Stored data:
BEGIN

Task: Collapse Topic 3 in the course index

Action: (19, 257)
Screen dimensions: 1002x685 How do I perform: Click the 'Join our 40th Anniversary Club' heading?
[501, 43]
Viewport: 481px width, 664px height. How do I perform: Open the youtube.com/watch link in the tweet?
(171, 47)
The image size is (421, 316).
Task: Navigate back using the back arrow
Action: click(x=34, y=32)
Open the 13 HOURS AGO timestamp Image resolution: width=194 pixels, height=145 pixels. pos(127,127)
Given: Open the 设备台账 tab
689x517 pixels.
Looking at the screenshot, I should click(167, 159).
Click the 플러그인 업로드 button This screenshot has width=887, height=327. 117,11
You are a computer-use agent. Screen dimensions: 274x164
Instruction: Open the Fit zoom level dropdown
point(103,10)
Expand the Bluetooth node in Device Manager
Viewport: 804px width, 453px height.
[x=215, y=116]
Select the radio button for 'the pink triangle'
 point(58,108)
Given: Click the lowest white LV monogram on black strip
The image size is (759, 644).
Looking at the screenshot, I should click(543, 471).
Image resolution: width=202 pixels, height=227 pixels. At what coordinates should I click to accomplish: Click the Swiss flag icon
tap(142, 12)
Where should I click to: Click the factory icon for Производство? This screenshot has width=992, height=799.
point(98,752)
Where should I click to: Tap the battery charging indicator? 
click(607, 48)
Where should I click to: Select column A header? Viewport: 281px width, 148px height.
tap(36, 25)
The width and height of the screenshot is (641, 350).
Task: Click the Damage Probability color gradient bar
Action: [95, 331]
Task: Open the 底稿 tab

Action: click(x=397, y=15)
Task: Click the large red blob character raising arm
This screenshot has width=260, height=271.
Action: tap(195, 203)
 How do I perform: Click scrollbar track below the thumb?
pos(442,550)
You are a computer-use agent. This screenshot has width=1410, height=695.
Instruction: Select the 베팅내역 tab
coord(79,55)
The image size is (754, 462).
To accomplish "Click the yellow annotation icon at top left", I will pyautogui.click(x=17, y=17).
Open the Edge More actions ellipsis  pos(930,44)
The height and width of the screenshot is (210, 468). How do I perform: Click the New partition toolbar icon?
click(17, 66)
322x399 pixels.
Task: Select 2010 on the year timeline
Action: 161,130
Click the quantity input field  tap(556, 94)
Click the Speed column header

END

#### [Required action]
Starting with the line that contains "You are a computer-use agent. This", restate every line through the end of the records above, exactly and with no other lines.

#### [Reply to the task]
You are a computer-use agent. This screenshot has width=1410, height=695.
Instruction: Select the 베팅내역 tab
coord(79,55)
The image size is (754, 462).
To accomplish "Click the yellow annotation icon at top left", I will pyautogui.click(x=17, y=17).
Open the Edge More actions ellipsis  pos(930,44)
The height and width of the screenshot is (210, 468). How do I perform: Click the New partition toolbar icon?
click(17, 66)
322x399 pixels.
Task: Select 2010 on the year timeline
Action: 161,130
Click the quantity input field  tap(556, 94)
Click the Speed column header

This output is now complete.